Repeat all of the records exactly, leaving out the pictures.

Records excerpted from a collection:
--- START ---

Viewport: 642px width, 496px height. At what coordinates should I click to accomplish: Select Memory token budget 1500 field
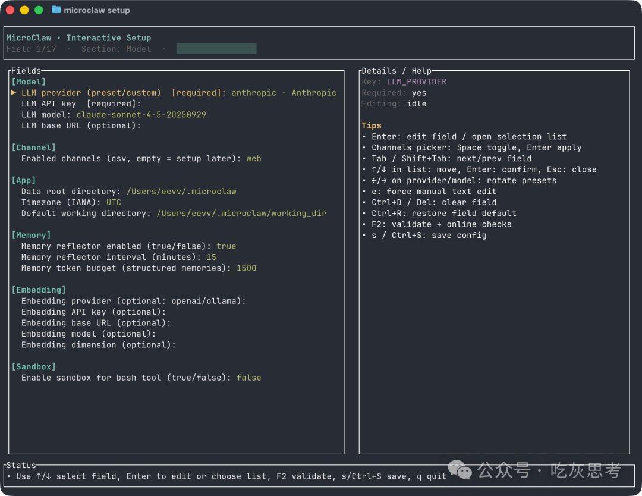(x=139, y=268)
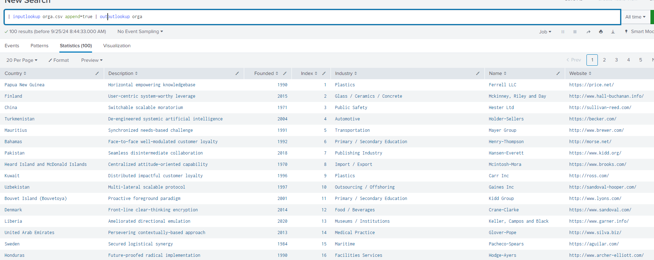Click the pencil icon in Industry column
654x260 pixels.
(x=478, y=74)
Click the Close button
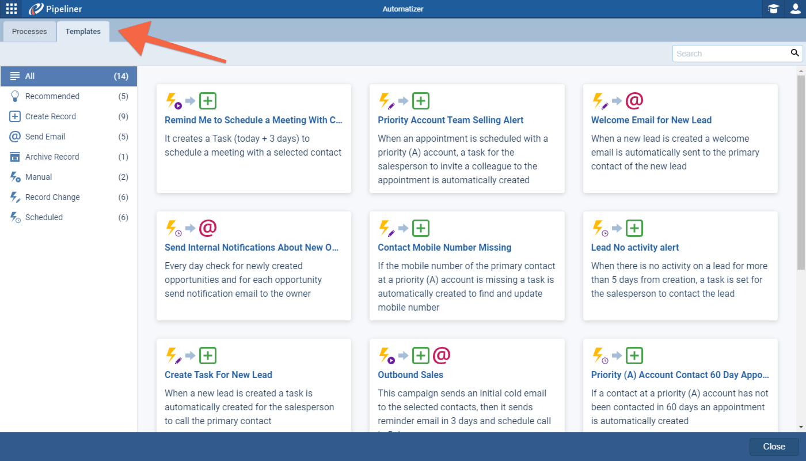This screenshot has width=806, height=461. click(774, 446)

--- END ---

### YOUR SOLUTION
Viewport: 642px width, 496px height. At what coordinates should I click to accomplish: Select Memory token budget 1500 field
(x=139, y=268)
Click the pencil icon in Industry column
654x260 pixels.
(x=478, y=74)
Click the Close button
This screenshot has width=806, height=461. click(774, 446)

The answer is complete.